I cannot see a difference when pulled out one click vs two. 


Sent from my iPhone using Tapatalk


----------



## NoDubJustYet (Mar 25, 2002)

Two pulls out should be rear fog... Does the Canuck Atlas get a rear fog lamp?


----------



## juched (Nov 12, 2004)

NoDubJustYet said:


> Two pulls out should be rear fog... Does the Canuck Atlas get a rear fog lamp?



Rear fog? What does that look like? I have never heard of rear fogs.


----------



## zedbyers (Aug 2, 2003)

juched said:


> Noticed that the fog light switch pulls out to turn on the fog lights and then pulls out a second level. Any idea what that does different?
> 
> I cannot see a difference when pulled out one click vs two.
> 
> ...


that is interesting. i have a US SEL Premium and it doesn't pull out to a second setting. was disappointed that i don't have the rear fogs in this car.


----------



## GTINC (Jan 28, 2005)

juched said:


> Rear fog? What does that look like? I have never heard of rear fogs.


Just back from Mars? Virtually all vehicles in Europe have rear fogs. Many USA vehicles have rear fogs, even Oldsmobile.

So when you drive in fog, you are never concerned that folks behind you see you?

https://www.youtube.com/watch?v=jINrFUW7MKk


----------



## juched (Nov 12, 2004)

Ahhh... I have learned something today. Had no idea what a rear fog was.... going to go test this out and let you know what it does here.


----------



## ice4life (Nov 6, 2017)

juched said:


> Ahhh... I have learned something today. Had no idea what a rear fog was.... going to go test this out and let you know what it does here.

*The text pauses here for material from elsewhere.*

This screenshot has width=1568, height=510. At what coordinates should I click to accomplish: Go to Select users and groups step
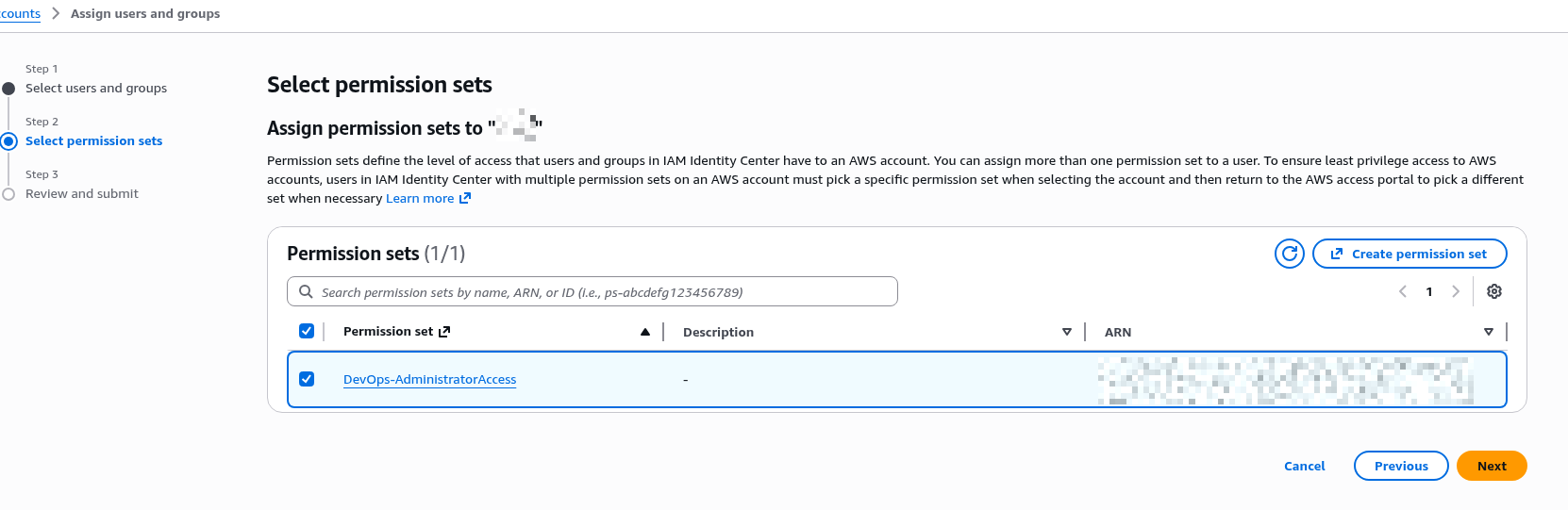96,89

Yeah i mean they are mandatory in canada as they are in europe and asia. Surprised you've never heard of it. The bigger question is what light is the rear fog?


----------



## [email protected] (Oct 24, 2002)

As soon as I can get the wiring diagram I am going to use my rear fog option to light up a LED Light Bar.


----------



## juched (Nov 12, 2004)

Just polled a bunch of people here at work... none have heard of this feature before. All had the same reaction as I did "why rear fog lights?".

Anyways, I tested it in the parking lot, there seems to be no difference between one click out and two clicks out. So, it does nothing.


----------



## GTINC (Jan 28, 2005)

juched said:


> Just polled a bunch of people here at work... none have heard of this feature before. All had the same reaction as I did "why rear fog lights?".
> 
> Anyways, I tested it in the parking lot, there seems to be no difference between one click out and two clicks out. So, it does nothing.


Wow, you work with a group of dullards. BTW, if your vehicle does not have rear fogs, pulling the switch would do nothing.


----------



## [email protected] (Oct 24, 2002)

Rear Fog is a European Feature. It brightens the drivers side tail light to make drivers aware of your location in heavy fog. Typically US cars are not wired up for this feature to work.


----------



## golfzex (Mar 29, 2004)

I've always thought rear fogs were pretty common.

Both my 2001 and 2013 S4's have them.


----------



## jkopelc (Mar 1, 2017)

Canadian Execline here. no two click option when pulling out. Only one click activates the front fogs.


----------



## GTINC (Jan 28, 2005)

golfzex said:


> I've always thought rear fogs were pretty common. Both my 2001 and 2013 S4's have them.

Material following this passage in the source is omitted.